-- Activity --
Could you copy every entry exactly, dropping the pictures?
======== Information
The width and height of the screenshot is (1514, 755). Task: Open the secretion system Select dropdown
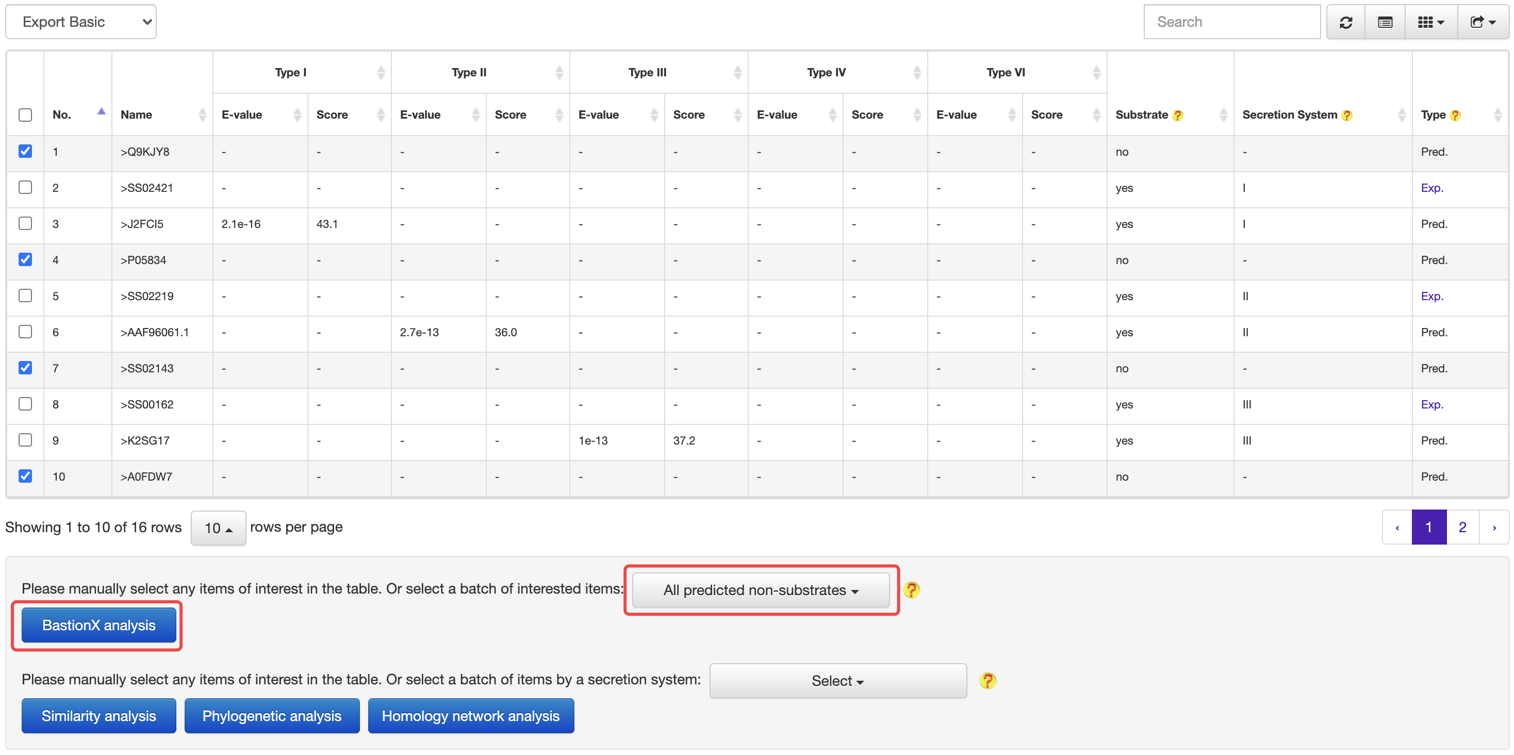[838, 680]
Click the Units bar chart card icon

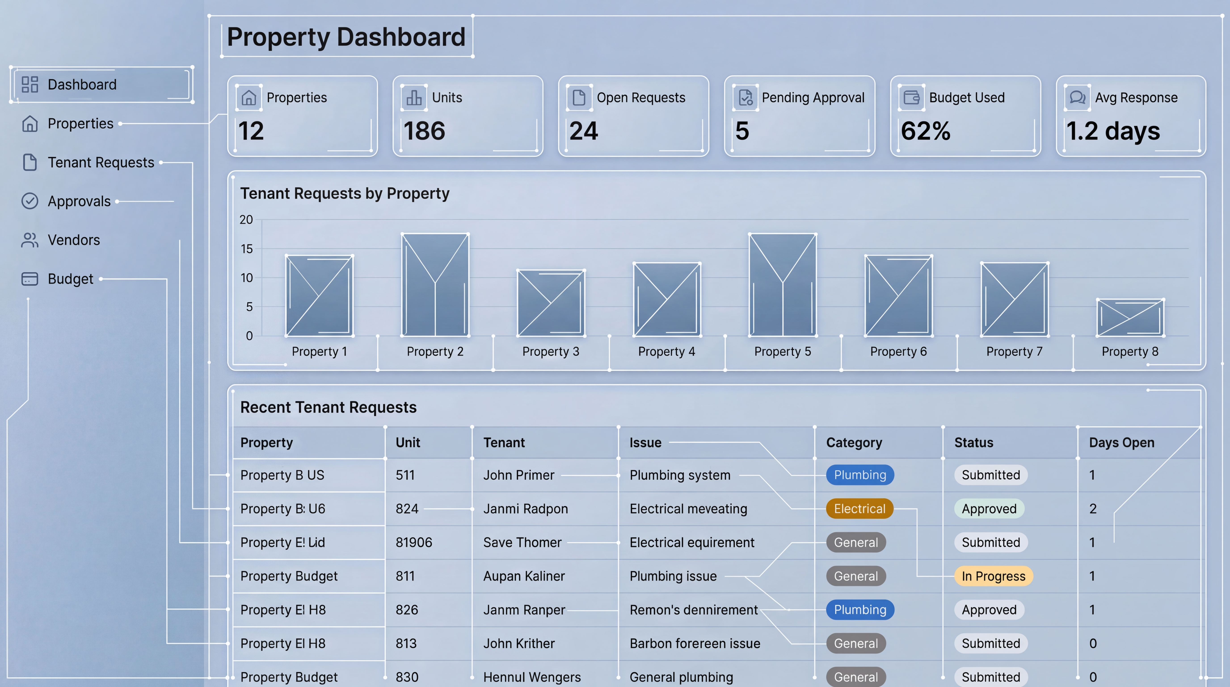[414, 97]
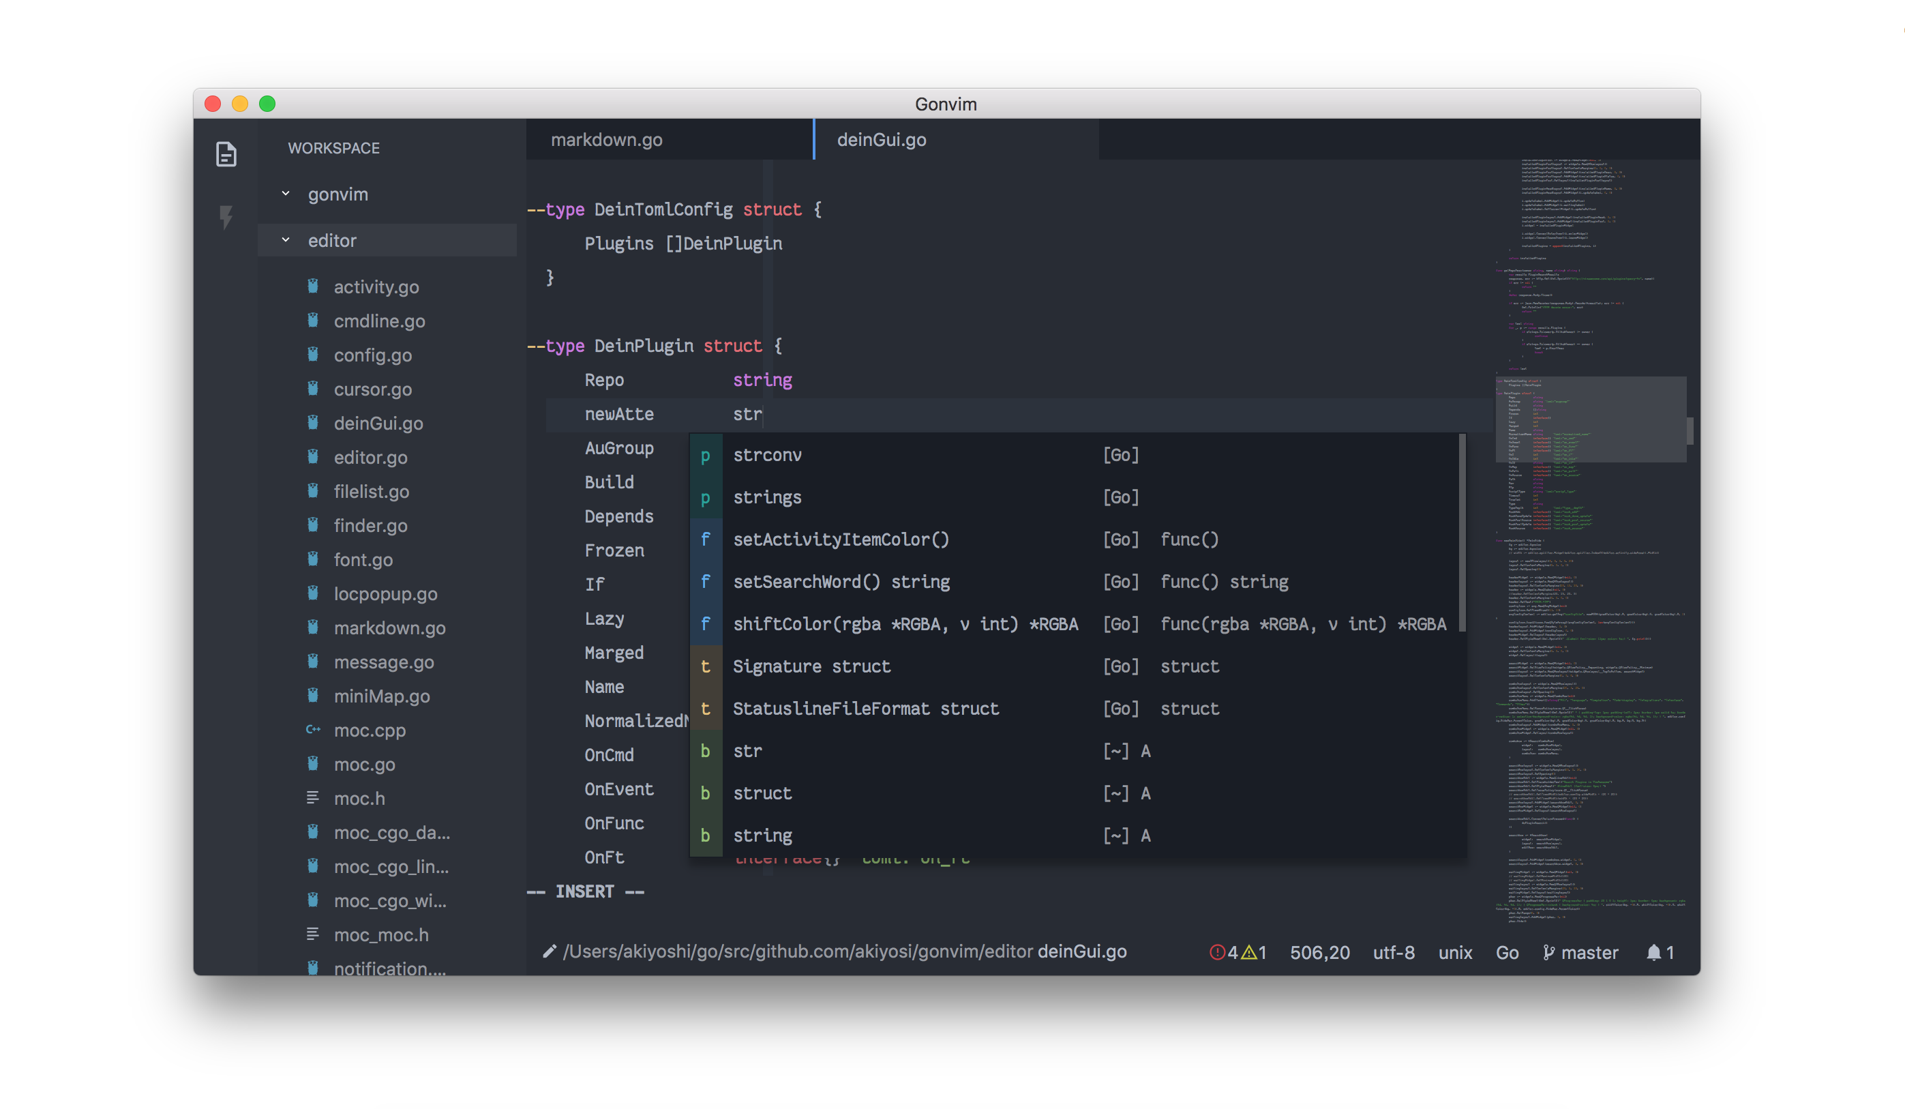Open cursor.go from the file tree

click(373, 389)
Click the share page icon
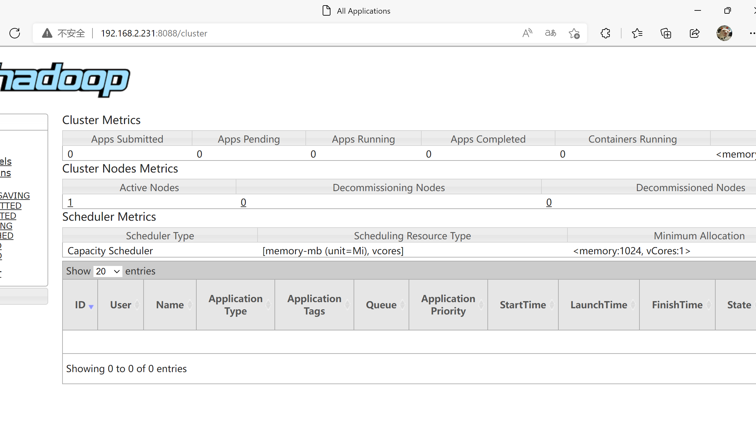 pyautogui.click(x=694, y=33)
================
-- Answer space --
The width and height of the screenshot is (1514, 755). Task: Open the secretion system Select dropdown
[838, 680]
Click the Units bar chart card icon

[414, 97]
Open cursor.go from the file tree

click(373, 389)
Click the share page icon
 pyautogui.click(x=694, y=33)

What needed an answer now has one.